On Friday afternoon, Facebook made the shock announcement that 50 million user profiles had been maliciously hacked early last week. Included in that number, were the profiles of Facebook CEO, Mark Zuckerberg as well as Sheryl Sandberg, Facebook’s COO. In addition to those 50 million, Facebook has also conceded that another 40 million could also have been affected through the same vulnerability, the “view as” feature, that has allowed hackers to gain access into potentially 90 million people’s profiles. For a platform of the size and scale of Facebook, which houses the personal data of up to 2 billion people worldwide, a successful hack can, and does, have catastrophic consequences. Unfortunately for Facebook, this is something they know all too well, having suffered incredible losses earlier this year during the Cambridge Analytica debacle as well as a scattering of other security-related blips throughout 2018.
As digital marketers, a huge part of our jobs is to ensure that any personal data we collect on behalf of clients, through blogs and websites, is kept under lock and key. With hacking behaviour becoming worryingly more common in the digital world, and the safety of our data at a higher than ever risk of being compromised by malicious actors, it is paramount we as the responsible party, take the precautionary steps to minimise the risk of hackers accessing it.
Here are some of the things you can do to help protect your website and its data from being breached:
Perform regular software updates. It may come as a surprise to learn that not keeping your software running in it’s latest version, can significantly increase the vulnerability of your site. Popular content management systems, such as WordPress regularly run bug fixes, perform updates and manage any other defects in their software that could potentially open up vulnerabilities to malignant hackers. Doing something as simple as updating your software from time to time, can considerably improve the security of your site. By the same token, make sure to regularly install updates of any plugins that you use and delete any that you no longer require, particularly if they are from third-party providers.
Install a Web Application Firewall. A Web Application Firewall acts as a protective layer that filters out any incoming bad activity from the good. WAF’s can be cloud-based, host-based or network-based although a cloud-based firewall is probably the most simple to deploy because they are low cost, available through a subscription and require the least technical know-how to set up. Web Application Firewalls have the ability to block a whole host of malicious attacks including cross-site scripting, SQL injection, impersonation and more.
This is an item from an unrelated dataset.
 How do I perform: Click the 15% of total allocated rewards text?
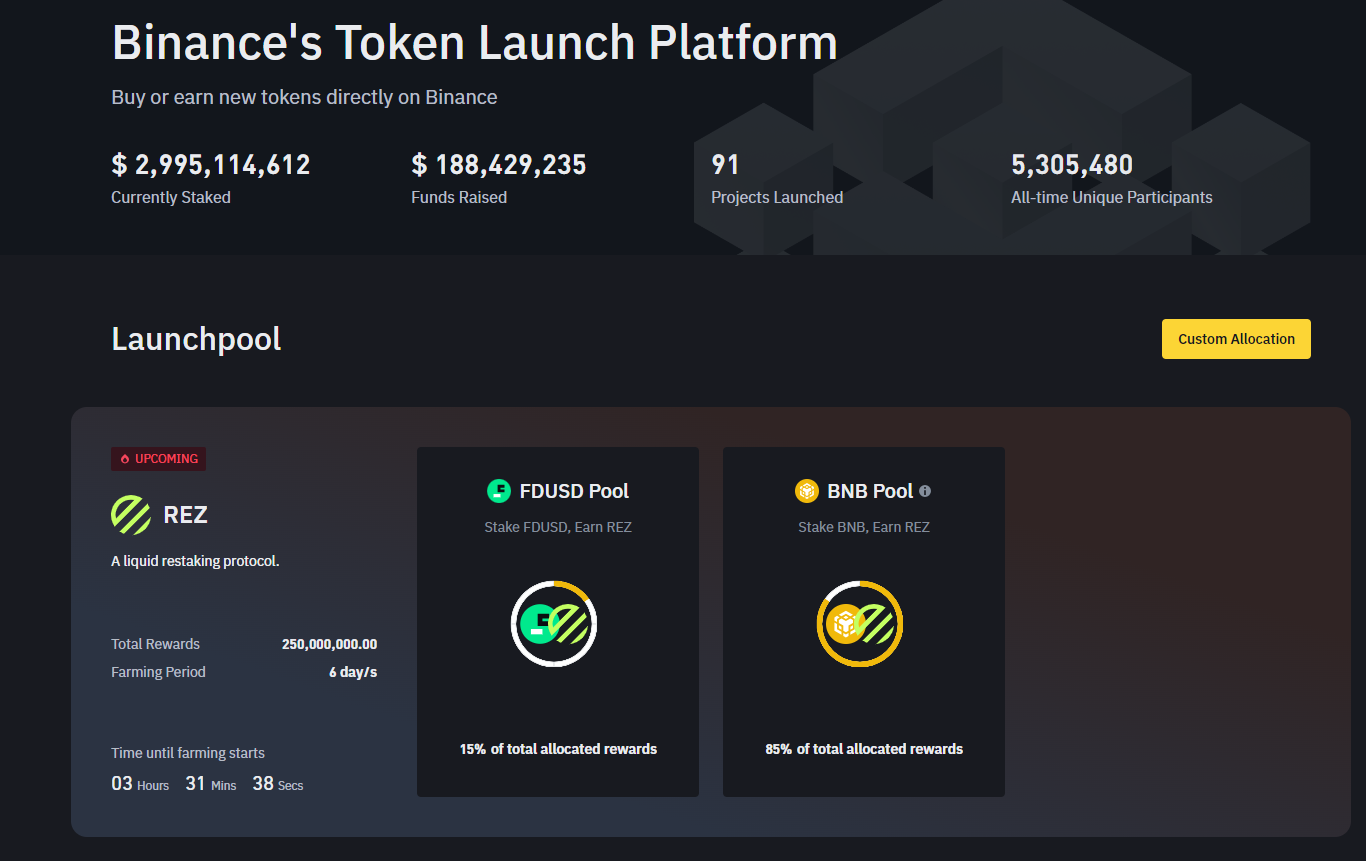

Switch over to HTTPS. If you haven’t already made the move from HTTP to HTTPS then this should be made a priority. By switching to the HTTPS protocol, you are adding in an additional layer of encryption to your HTTP that conceals sensitive information when it is transferred between a website and server. Not being on HTTPS also affects your ranking in Google Search, so there’s no reason not to do it.
Make your admin login page harder to locate by hackers. For WordPress based sites, reaching the admin login page is as simple as adding “/wp-admin/” at the end of the URL. Many Content Management Systems allow users to rename the default database prefix to something else, so make it as difficult as possible for any potential hackers and rename it to something as arbitrary and obscure as possible. You can also set up additional security parameters for your admin login, such as limiting the number of login attempts within a specific amount of time or restricting access to this part of the site to a number of individual IP addresses.
Strengthen network security with secure, and regularly changed passwords. This step should be a no-brainer, but we’re all guilty of using easy to remember passwords and, worse yet, the same password for different accounts. Passwords should be changed frequently, be a combination of upper and lower case letters, special symbols and numerals and at least twelve characters long. Where possible, avoid writing down passwords but if you need to, you can store them in an encrypted format.
Make backups of your site. Whilst making sure you have recent backups of your website will not prevent hackers gaining access to it, it will make it much easier to restore if it does get hacked. It’s a good idea to schedule regular backups in case you forget.
Don’t wait until it happens to you to take the necessary measures:
The bottom line is that we can’t one hundred per cent guarantee that we will never get hacked in the future, but taking the precautions outlined above is a sensible way to add a layer of security to your website. You wouldn’t leave your house or car open to thieves, so neither should you with your website. With frequent updates, checks and backups, you will significantly mitigate the risk of hackers gaining entry to your site and misusing any sensitive data that they find there.